The challenge of detecting alpha-1 antitrypsin deficiency.

Alpha-1 antitrypsin deficiency (AATD) is relatively common but under-recognized. Indeed, fewer than 10% of the estimated 100,000 Americans with AATD have been diagnosed currently, with common reports of long delays between initial symptoms and first detection and the need to see multiple physicians before diagnosis. Because detection can confer benefits (e.g., identification of at-risk family members, lower smoking likelihood, consideration of augmentation therapy), targeted detection of AATD in at-risk groups such as all symptomatic adults with COPD has been endorsed. Two general approaches to detection have been studied: population-based screening (in which testing is performed in a group for whom no increased risk of having AATD exists) and targeted detection or case-finding (in which testing is confined to those with an attributable condition such as COPD or chronic liver disease).
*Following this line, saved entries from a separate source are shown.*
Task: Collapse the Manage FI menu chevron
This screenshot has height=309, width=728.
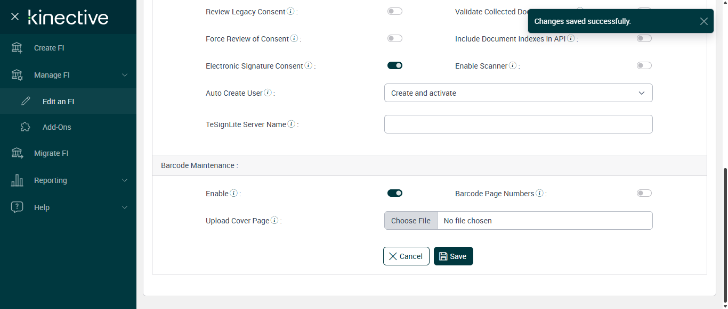Action: (125, 75)
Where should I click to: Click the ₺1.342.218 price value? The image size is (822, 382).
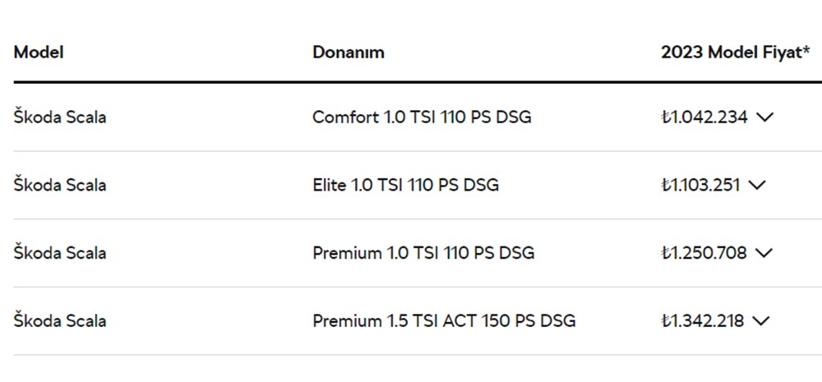coord(702,321)
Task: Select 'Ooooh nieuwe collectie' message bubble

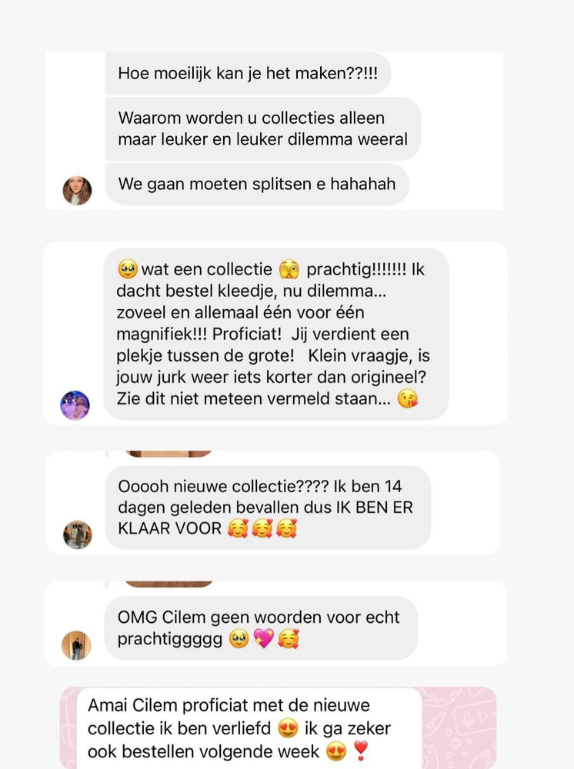Action: point(268,508)
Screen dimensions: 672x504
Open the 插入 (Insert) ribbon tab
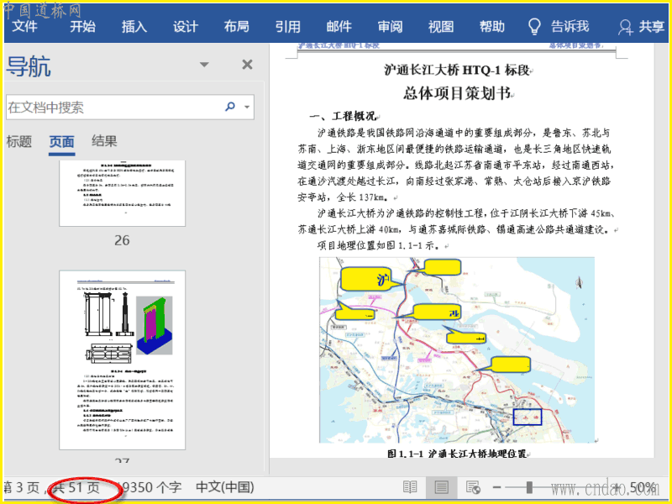click(x=134, y=27)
Studies to date have suggested that population-based screening is not cost-effective, whereas targeted detection of AATD has been advocated by official society guidelines. Efforts to enhance detection of AATD individuals have included various approaches, including educational campaigns, provision of free test kits, issuance of reminders with medical reports or within an electronic medical record, and empowering respiratory therapists to conduct testing for AATD in pulmonary function laboratories. Such programs have identified individuals with severe deficiency of alpha-1 antitrypsin in up to 12% of subjects, with considerable variation across series by testing criteria. Overall, the persistence of under-recognition of AATD underscores the need for continued efforts to optimize detection of this potentially debilitating genetic disease.